A decade later, I was again on the edge of Mount Tam for a weekend workshop. One of the workshop leaders, Caroline, had been in a wheelchair since a car accident at 20 had left her hemiplegic. I just plain adored Caroline, and despite some serious obstacles (mainly, the fact that she was straight), I often devised scenarios wherein she might come to desire me. It’s likely that these imaginings were not completely concealed by my actions or my expression. But Caroline was generous to me, and liked me for who I was, and kept me in arm’s reach.
That evening, we ended one group session very late for dinner, and everyone rushed out the door toward the cafeteria. I needed something from my dorm room and headed for it by way of the connecting bathroom. When I swung open the door to the bathroom, I heard a voice call “Hello? Who’s there?” It was Caroline, struggling with a stall that was not really wide enough for her chair; this was not the designated disabled bathroom.
She was defensive as soon as she saw me. “I know, but I couldn’t wait, it’s been too long since I changed….” I picked up where her voice trailed off, with a questioning “Catheter bag?” She nodded fiercely, not meeting my eyes, focused on trying to get her pants unzipped.
“What do I do?” I asked.
“Well, you can lift me, right?” I was enormously strong in those days, and could, easily. “Okay, once I get my pants down you can lift me from my chair and put me on the toilet, because I can’t get close enough to make the transfer myself.”
She still wasn’t looking at me. “You’re gonna see my twat.”
Since I had more than once had fantasies about seeing her twat, this was definitely not a hardship for me, but I was pretty sure I shouldn’t reassure her from that angle. Silently I moved her from the chair to the toilet. She interpreted my silence as discomfort, and fumbled as she tried to detach the catheter tubing. Suddenly, it jerked free, spraying an arc of urine over the door of the stall.

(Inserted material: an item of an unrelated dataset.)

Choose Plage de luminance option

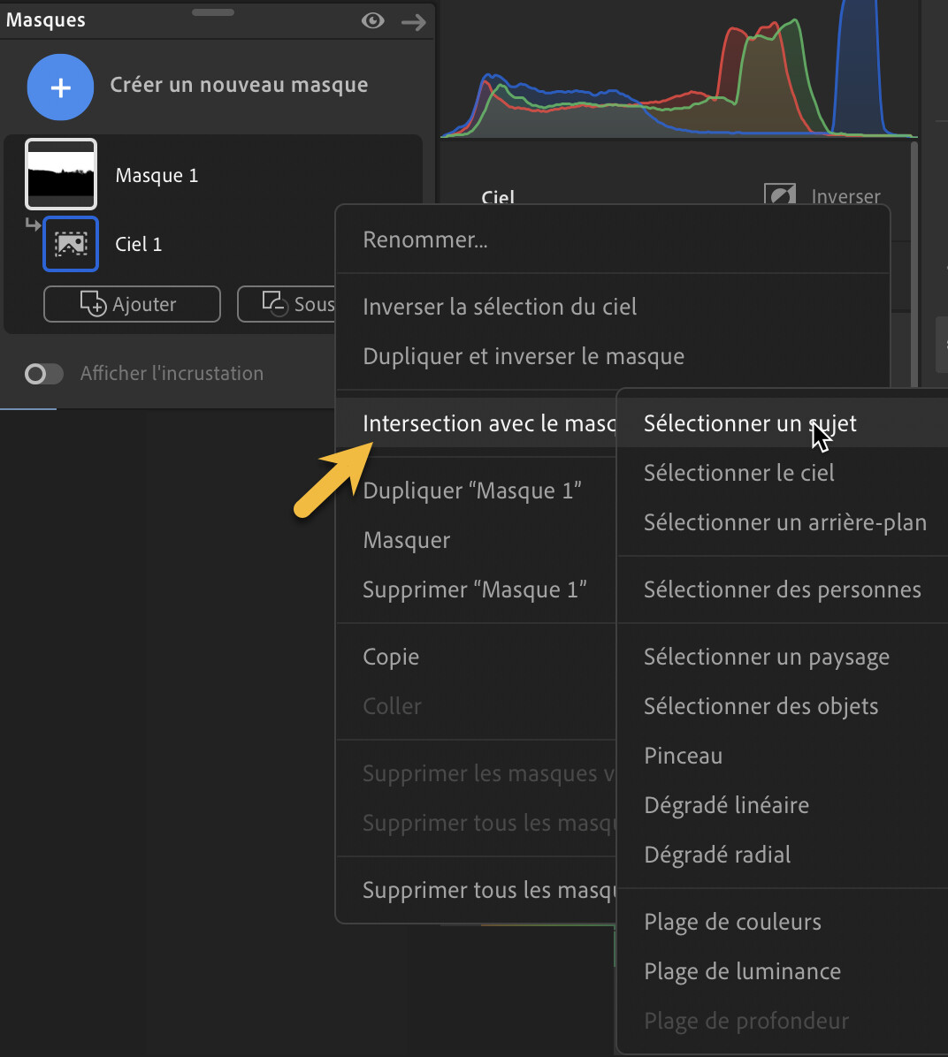(743, 971)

Her humiliation was complete. “God fucking DAMMIT” she cried. She looked like she might rip the catheter out of her, and I gently took the bag from her hand. She began pounding on her numb legs, crying and yelling “FUCK” with every blow.

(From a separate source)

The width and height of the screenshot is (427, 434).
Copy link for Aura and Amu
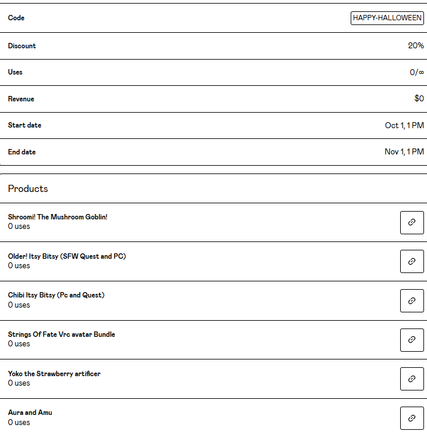tap(411, 417)
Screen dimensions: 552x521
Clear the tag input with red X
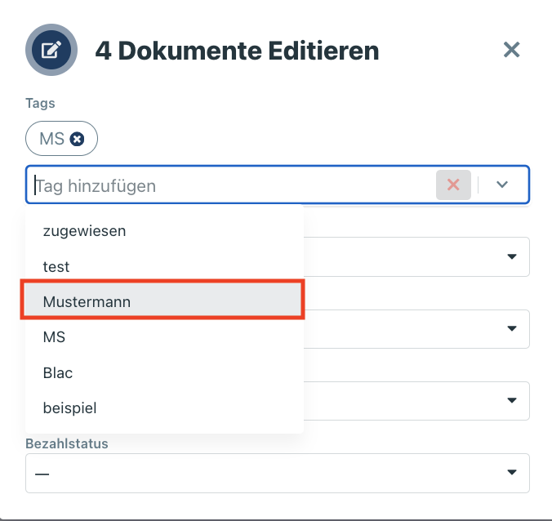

I have raised a child, and seen several animals into decrepit old age. Piss and shit are just a fact of life for me. Further, my particular chore at this workshop was to clean this bathroom every day. There were supplies near at hand, and a drain in the middle of the tile floor.

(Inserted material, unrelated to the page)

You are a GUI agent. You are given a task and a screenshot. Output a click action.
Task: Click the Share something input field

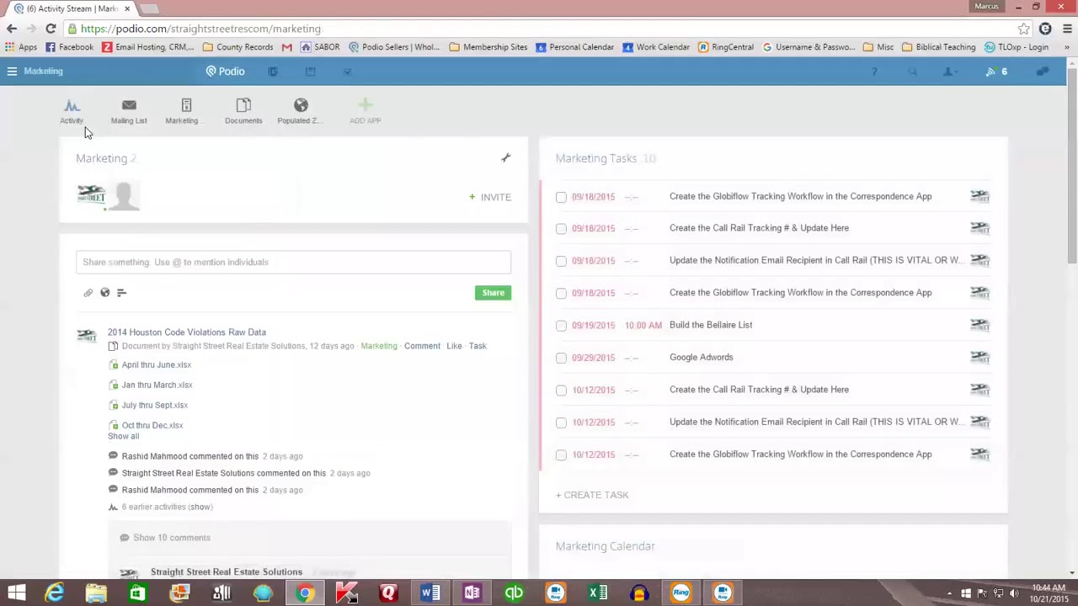click(x=293, y=263)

“Hey” I said, trying to get her attention. She looked at me with fury and grief dripping from her eyes. “Wanna see what it’s like to be a guy?”
I turned the valve on the bulging catheter bag so the tube was open and a vigorous stream of piss splashed out into the floor. Pinching the tube, I could aim at the wall opposite the stall and a satisfying yellow arc cascaded down the tile. Caroline gave out a shriek, then said “Gimme!”
We emptied the bag in all four directions, hitting sinks, mirrors, windows, and, Caroline’s achievement, the light fixture. The only thing I felt like I had to throw away was the toothbrush left behind by a workshop participant. The rest came clean with Pinesol in hot water, and Caroline saved a plate for me in the cafeteria as I mopped up.